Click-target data
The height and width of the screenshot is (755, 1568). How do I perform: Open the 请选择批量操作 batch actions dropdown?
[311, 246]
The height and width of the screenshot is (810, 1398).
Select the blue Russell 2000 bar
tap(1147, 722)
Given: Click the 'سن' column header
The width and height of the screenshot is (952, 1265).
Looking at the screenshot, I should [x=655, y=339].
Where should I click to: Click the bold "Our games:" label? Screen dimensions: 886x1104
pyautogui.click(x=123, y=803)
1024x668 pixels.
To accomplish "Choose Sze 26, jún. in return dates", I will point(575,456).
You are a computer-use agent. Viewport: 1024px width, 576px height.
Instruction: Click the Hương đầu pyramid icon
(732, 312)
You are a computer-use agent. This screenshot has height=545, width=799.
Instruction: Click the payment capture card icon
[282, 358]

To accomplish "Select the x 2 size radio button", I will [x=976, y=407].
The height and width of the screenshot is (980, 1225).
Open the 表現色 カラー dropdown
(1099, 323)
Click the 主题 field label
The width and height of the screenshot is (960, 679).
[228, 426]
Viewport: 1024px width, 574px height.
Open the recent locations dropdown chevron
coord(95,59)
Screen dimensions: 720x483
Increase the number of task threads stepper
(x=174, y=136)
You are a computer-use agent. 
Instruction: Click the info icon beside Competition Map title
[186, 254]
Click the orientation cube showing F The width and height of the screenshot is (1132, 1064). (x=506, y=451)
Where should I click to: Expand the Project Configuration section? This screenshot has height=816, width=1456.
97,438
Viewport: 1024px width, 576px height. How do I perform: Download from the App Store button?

*WHAT THE EXERCISE ASKS*
Reproduce all of the records above word for word, leaving nothing out and changing nothing.

*RESPONSE TO THE TASK*
The height and width of the screenshot is (755, 1568). How do I perform: Open the 请选择批量操作 batch actions dropdown?
[311, 246]
The height and width of the screenshot is (810, 1398).
Select the blue Russell 2000 bar
tap(1147, 722)
Given: Click the 'سن' column header
The width and height of the screenshot is (952, 1265).
Looking at the screenshot, I should [x=655, y=339].
Where should I click to: Click the bold "Our games:" label? Screen dimensions: 886x1104
pyautogui.click(x=123, y=803)
1024x668 pixels.
To accomplish "Choose Sze 26, jún. in return dates", I will point(575,456).
You are a computer-use agent. Viewport: 1024px width, 576px height.
Instruction: Click the Hương đầu pyramid icon
(732, 312)
You are a computer-use agent. This screenshot has height=545, width=799.
Instruction: Click the payment capture card icon
[282, 358]

To accomplish "Select the x 2 size radio button", I will [x=976, y=407].
The height and width of the screenshot is (980, 1225).
Open the 表現色 カラー dropdown
(1099, 323)
Click the 主题 field label
The width and height of the screenshot is (960, 679).
[228, 426]
Viewport: 1024px width, 574px height.
Open the recent locations dropdown chevron
coord(95,59)
Screen dimensions: 720x483
Increase the number of task threads stepper
(x=174, y=136)
You are a computer-use agent. 
Instruction: Click the info icon beside Competition Map title
[186, 254]
Click the orientation cube showing F The width and height of the screenshot is (1132, 1064). (x=506, y=451)
Where should I click to: Expand the Project Configuration section? This screenshot has height=816, width=1456.
97,438
Viewport: 1024px width, 576px height. How do I perform: Download from the App Store button?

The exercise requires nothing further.